ENTERTAINMENT delivers on what we claim to expect out of most movies but in a consistently unconventional manner. It has a few awkward laughs, it’s got bucket loads of tension (Michael Cera’s brief appearance inspires enough pure discomfort to supply an entire, separate film on its own), and even features a sort of empathetic melancholy. I think the reason it won’t sit right with a lot of people is because it approaches cinema as a mirror into the soul, and dares to reveal things about ourselves that we would never hope to admit to. We react because deep down, we understand, and Alverson knows it. Oh, does he ever.

vlcsnap-2016-09-28-22h24m23s594

This is as important a study of depression and suppressed anxiety as any, portraying the inevitable breakdown following the latter of the two with such painful realism that it may be wise to take a couple breathers throughout.

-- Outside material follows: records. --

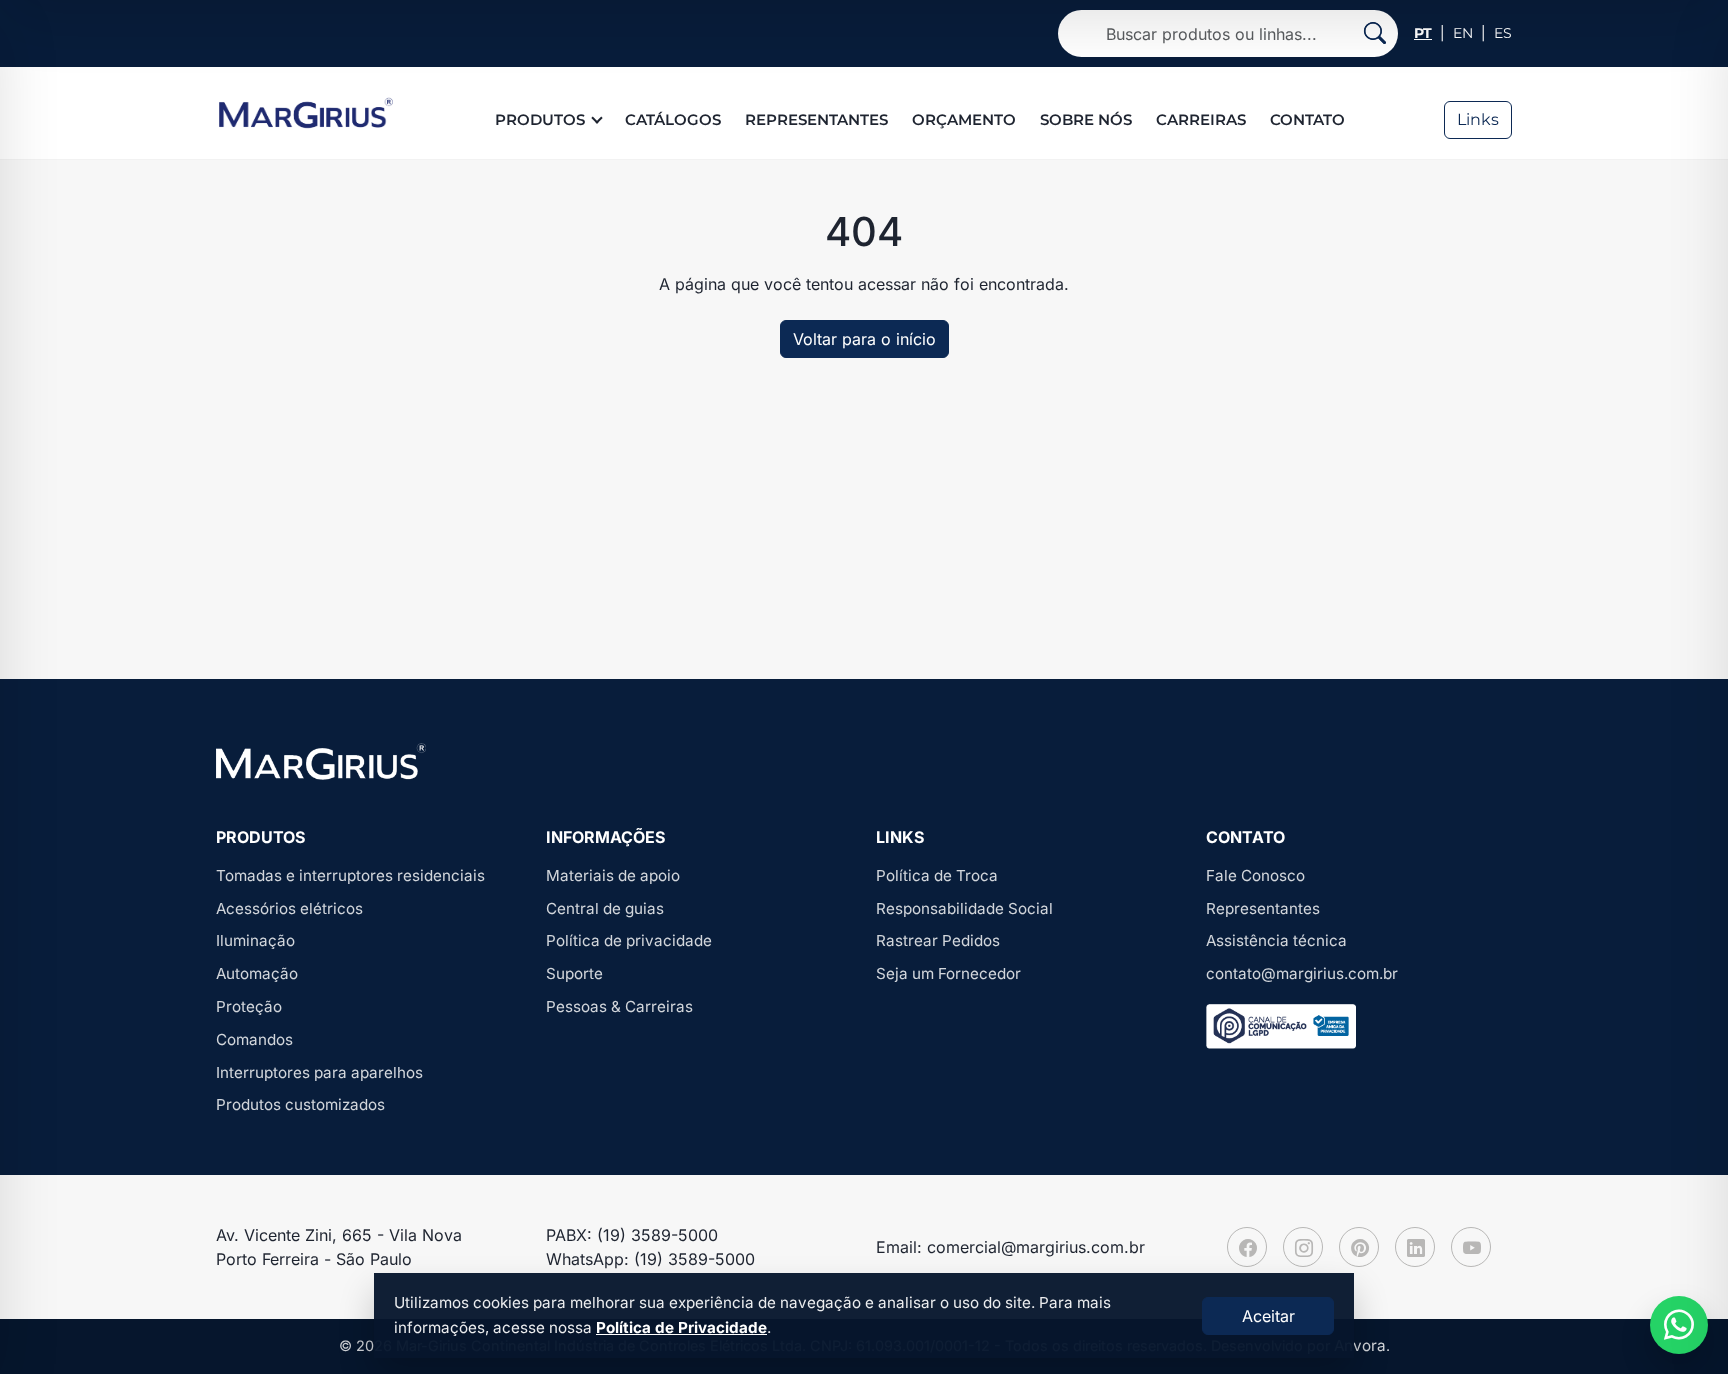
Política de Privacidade (681, 1327)
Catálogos (673, 119)
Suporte (574, 973)
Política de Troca (937, 875)
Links (1478, 119)
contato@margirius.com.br (1302, 973)
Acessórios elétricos (289, 908)
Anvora (1360, 1345)
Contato (1307, 119)
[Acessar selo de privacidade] (1281, 1026)
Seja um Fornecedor (948, 973)
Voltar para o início (864, 339)
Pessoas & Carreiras (619, 1006)
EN (1463, 33)
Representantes (816, 119)
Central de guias (605, 908)
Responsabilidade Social (964, 908)
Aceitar (1268, 1316)
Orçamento (964, 119)
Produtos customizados (300, 1104)
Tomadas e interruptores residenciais (350, 875)
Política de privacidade (629, 940)
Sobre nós (1086, 119)
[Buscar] (1375, 33)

I sure needed them. As much as this is initially structured to be some kind of endurance test committed to celluloid, it offers more than enough points of resonance to justify the amount of patience that it requires. Many will surely dismiss it as being a film about nothing, or merely a critique of showbiz and the plight of the artist, which is about as redundant as you can get. Alverson’s cinema is about vicious cycles contained within a distinctively American context; the dream is dead, as are we, but we’re still here. Lost souls, wandering about, searching for purpose, and surrendering to ourselves when we find nothing.

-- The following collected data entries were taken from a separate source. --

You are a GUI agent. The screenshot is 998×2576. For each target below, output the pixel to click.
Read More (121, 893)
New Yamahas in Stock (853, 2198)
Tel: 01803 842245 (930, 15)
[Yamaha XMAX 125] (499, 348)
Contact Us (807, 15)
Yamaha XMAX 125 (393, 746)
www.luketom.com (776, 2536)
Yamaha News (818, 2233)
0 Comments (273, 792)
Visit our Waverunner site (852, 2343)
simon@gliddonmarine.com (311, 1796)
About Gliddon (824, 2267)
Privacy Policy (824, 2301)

The inverse of THE COMEDY until it isn’t; one senses the comedian feels some kind of regret for his actions both on and off the stage, unlike Heidecker’s Swanson who feels nothing at all because he doesn’t have to, but like that character he feeds the void rather than challenging it. The “Animals in the Zoo” scene is perhaps the most difficult because it seems for once that Turkington may be looking inward, and yet in the end he chooses to ignore the notion, and thus “order” is restored. Alverson’s characters have always scraped by sluggishly, only this time, he finds real sadness in the excursion. This is a largely subconscious work of art, open to a certain number of reasonable interpretations that will no doubt transform across a variety of individual spectators, and one with a substantial enough emotional palette to support the full weight of its cynical outlook on the world as we know it. There’s plenty of truth here, and very little of it is pretty. It isn’t often that a non-genre outing is significantly more effective than the majority of horror films, but here we are. At the end of time, the end of emotional honesty, the end of entertainment itself; this is what Trish Keenan must have meant when she pondered where youth and laughter go. And like the late Broadcast vocalist also said, let them know.